◆ Work item ◆
Write out every entry again exactly as it stands.

Content starts

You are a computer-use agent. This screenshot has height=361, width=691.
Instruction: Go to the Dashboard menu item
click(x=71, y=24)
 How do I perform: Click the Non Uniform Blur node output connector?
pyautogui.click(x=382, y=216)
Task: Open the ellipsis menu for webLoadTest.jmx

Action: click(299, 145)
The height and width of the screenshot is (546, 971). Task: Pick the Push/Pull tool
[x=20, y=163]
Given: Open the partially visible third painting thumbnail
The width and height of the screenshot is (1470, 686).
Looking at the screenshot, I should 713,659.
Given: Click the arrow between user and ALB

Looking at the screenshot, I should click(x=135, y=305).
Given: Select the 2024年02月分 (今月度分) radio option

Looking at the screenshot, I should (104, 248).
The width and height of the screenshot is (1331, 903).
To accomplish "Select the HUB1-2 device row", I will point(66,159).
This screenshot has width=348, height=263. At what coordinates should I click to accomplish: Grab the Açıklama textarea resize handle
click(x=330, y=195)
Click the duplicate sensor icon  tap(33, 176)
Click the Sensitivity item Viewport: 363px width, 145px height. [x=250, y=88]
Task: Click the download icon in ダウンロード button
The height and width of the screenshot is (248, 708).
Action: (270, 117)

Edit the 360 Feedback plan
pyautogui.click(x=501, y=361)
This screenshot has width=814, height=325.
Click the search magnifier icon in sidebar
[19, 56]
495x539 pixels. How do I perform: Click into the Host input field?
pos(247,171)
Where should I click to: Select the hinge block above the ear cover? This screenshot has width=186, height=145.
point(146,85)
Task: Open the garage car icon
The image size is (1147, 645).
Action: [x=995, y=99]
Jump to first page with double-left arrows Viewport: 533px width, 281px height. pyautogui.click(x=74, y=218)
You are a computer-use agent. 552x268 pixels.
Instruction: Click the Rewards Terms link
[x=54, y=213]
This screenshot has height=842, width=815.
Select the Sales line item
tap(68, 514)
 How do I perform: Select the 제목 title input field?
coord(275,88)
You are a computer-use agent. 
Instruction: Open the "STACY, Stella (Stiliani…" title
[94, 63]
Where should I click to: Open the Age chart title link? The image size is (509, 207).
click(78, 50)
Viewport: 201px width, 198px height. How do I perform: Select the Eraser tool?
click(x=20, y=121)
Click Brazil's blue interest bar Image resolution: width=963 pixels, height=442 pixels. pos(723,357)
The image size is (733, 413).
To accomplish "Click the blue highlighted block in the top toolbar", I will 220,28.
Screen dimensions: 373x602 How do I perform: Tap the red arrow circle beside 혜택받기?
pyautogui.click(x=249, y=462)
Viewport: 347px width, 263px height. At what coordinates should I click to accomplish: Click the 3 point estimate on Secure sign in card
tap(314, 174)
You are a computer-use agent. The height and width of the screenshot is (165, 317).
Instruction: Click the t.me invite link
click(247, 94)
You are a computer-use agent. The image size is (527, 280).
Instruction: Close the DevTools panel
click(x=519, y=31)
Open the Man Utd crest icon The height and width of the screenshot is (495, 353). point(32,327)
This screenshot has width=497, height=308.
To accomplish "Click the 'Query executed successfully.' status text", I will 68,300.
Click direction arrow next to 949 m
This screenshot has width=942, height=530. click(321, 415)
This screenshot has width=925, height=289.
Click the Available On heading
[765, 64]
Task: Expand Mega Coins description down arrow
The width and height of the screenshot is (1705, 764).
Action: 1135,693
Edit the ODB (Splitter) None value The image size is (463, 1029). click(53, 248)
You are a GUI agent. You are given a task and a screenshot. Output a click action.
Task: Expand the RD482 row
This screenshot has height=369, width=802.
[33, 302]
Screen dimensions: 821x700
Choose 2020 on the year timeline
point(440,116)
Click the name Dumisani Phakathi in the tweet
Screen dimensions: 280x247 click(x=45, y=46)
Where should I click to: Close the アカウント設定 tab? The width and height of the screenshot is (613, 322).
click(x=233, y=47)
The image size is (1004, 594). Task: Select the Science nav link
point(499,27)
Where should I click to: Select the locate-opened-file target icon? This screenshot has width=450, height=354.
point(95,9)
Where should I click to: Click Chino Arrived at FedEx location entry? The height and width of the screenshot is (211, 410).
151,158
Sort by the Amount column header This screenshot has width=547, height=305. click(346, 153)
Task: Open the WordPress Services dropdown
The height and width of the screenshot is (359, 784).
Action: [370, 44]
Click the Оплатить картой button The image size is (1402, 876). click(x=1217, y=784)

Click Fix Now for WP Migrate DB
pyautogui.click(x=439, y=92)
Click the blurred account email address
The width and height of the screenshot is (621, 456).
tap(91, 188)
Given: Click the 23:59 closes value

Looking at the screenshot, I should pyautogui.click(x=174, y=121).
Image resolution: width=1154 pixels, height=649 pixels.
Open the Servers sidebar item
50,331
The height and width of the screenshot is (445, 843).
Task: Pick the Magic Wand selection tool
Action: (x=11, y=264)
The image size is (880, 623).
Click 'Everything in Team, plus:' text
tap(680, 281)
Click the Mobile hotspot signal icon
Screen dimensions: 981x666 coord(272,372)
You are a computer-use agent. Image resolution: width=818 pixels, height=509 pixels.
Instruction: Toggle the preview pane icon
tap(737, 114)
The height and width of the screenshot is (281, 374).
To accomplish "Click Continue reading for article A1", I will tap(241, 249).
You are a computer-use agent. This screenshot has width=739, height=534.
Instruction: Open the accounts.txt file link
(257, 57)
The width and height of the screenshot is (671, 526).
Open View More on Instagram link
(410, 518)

Content ends

◆ Completed task ◆
You are a computer-use agent. This screenshot has height=361, width=691.
Instruction: Go to the Dashboard menu item
click(x=71, y=24)
 How do I perform: Click the Non Uniform Blur node output connector?
pyautogui.click(x=382, y=216)
Task: Open the ellipsis menu for webLoadTest.jmx

Action: click(299, 145)
The height and width of the screenshot is (546, 971). Task: Pick the Push/Pull tool
[x=20, y=163]
Given: Open the partially visible third painting thumbnail
The width and height of the screenshot is (1470, 686).
Looking at the screenshot, I should 713,659.
Given: Click the arrow between user and ALB

Looking at the screenshot, I should click(x=135, y=305).
Given: Select the 2024年02月分 (今月度分) radio option

Looking at the screenshot, I should (104, 248).
The width and height of the screenshot is (1331, 903).
To accomplish "Select the HUB1-2 device row", I will point(66,159).
This screenshot has width=348, height=263. At what coordinates should I click to accomplish: Grab the Açıklama textarea resize handle
click(x=330, y=195)
Click the duplicate sensor icon  tap(33, 176)
Click the Sensitivity item Viewport: 363px width, 145px height. [x=250, y=88]
Task: Click the download icon in ダウンロード button
The height and width of the screenshot is (248, 708).
Action: (270, 117)

Edit the 360 Feedback plan
pyautogui.click(x=501, y=361)
This screenshot has width=814, height=325.
Click the search magnifier icon in sidebar
[19, 56]
495x539 pixels. How do I perform: Click into the Host input field?
pos(247,171)
Where should I click to: Select the hinge block above the ear cover? This screenshot has width=186, height=145.
point(146,85)
Task: Open the garage car icon
The image size is (1147, 645).
Action: [x=995, y=99]
Jump to first page with double-left arrows Viewport: 533px width, 281px height. pyautogui.click(x=74, y=218)
You are a computer-use agent. 552x268 pixels.
Instruction: Click the Rewards Terms link
[x=54, y=213]
This screenshot has height=842, width=815.
Select the Sales line item
tap(68, 514)
 How do I perform: Select the 제목 title input field?
coord(275,88)
You are a computer-use agent. 
Instruction: Open the "STACY, Stella (Stiliani…" title
[94, 63]
Where should I click to: Open the Age chart title link? The image size is (509, 207).
click(78, 50)
Viewport: 201px width, 198px height. How do I perform: Select the Eraser tool?
click(x=20, y=121)
Click Brazil's blue interest bar Image resolution: width=963 pixels, height=442 pixels. pos(723,357)
The image size is (733, 413).
To accomplish "Click the blue highlighted block in the top toolbar", I will 220,28.
Screen dimensions: 373x602 How do I perform: Tap the red arrow circle beside 혜택받기?
pyautogui.click(x=249, y=462)
Viewport: 347px width, 263px height. At what coordinates should I click to accomplish: Click the 3 point estimate on Secure sign in card
tap(314, 174)
You are a computer-use agent. The height and width of the screenshot is (165, 317).
Instruction: Click the t.me invite link
click(247, 94)
You are a computer-use agent. The image size is (527, 280).
Instruction: Close the DevTools panel
click(x=519, y=31)
Open the Man Utd crest icon The height and width of the screenshot is (495, 353). point(32,327)
This screenshot has width=497, height=308.
To accomplish "Click the 'Query executed successfully.' status text", I will 68,300.
Click direction arrow next to 949 m
This screenshot has width=942, height=530. click(321, 415)
This screenshot has width=925, height=289.
Click the Available On heading
[765, 64]
Task: Expand Mega Coins description down arrow
The width and height of the screenshot is (1705, 764).
Action: 1135,693
Edit the ODB (Splitter) None value The image size is (463, 1029). click(53, 248)
You are a GUI agent. You are given a task and a screenshot. Output a click action.
Task: Expand the RD482 row
This screenshot has height=369, width=802.
[33, 302]
Screen dimensions: 821x700
Choose 2020 on the year timeline
point(440,116)
Click the name Dumisani Phakathi in the tweet
Screen dimensions: 280x247 click(x=45, y=46)
Where should I click to: Close the アカウント設定 tab? The width and height of the screenshot is (613, 322).
click(x=233, y=47)
The image size is (1004, 594). Task: Select the Science nav link
point(499,27)
Where should I click to: Select the locate-opened-file target icon? This screenshot has width=450, height=354.
point(95,9)
Where should I click to: Click Chino Arrived at FedEx location entry? The height and width of the screenshot is (211, 410).
151,158
Sort by the Amount column header This screenshot has width=547, height=305. click(346, 153)
Task: Open the WordPress Services dropdown
The height and width of the screenshot is (359, 784).
Action: [370, 44]
Click the Оплатить картой button The image size is (1402, 876). click(x=1217, y=784)

Click Fix Now for WP Migrate DB
pyautogui.click(x=439, y=92)
Click the blurred account email address
The width and height of the screenshot is (621, 456).
tap(91, 188)
Given: Click the 23:59 closes value

Looking at the screenshot, I should pyautogui.click(x=174, y=121).
Image resolution: width=1154 pixels, height=649 pixels.
Open the Servers sidebar item
50,331
The height and width of the screenshot is (445, 843).
Task: Pick the Magic Wand selection tool
Action: (x=11, y=264)
The image size is (880, 623).
Click 'Everything in Team, plus:' text
tap(680, 281)
Click the Mobile hotspot signal icon
Screen dimensions: 981x666 coord(272,372)
You are a computer-use agent. Image resolution: width=818 pixels, height=509 pixels.
Instruction: Toggle the preview pane icon
tap(737, 114)
The height and width of the screenshot is (281, 374).
To accomplish "Click Continue reading for article A1", I will tap(241, 249).
You are a computer-use agent. This screenshot has width=739, height=534.
Instruction: Open the accounts.txt file link
(257, 57)
The width and height of the screenshot is (671, 526).
Open View More on Instagram link
(410, 518)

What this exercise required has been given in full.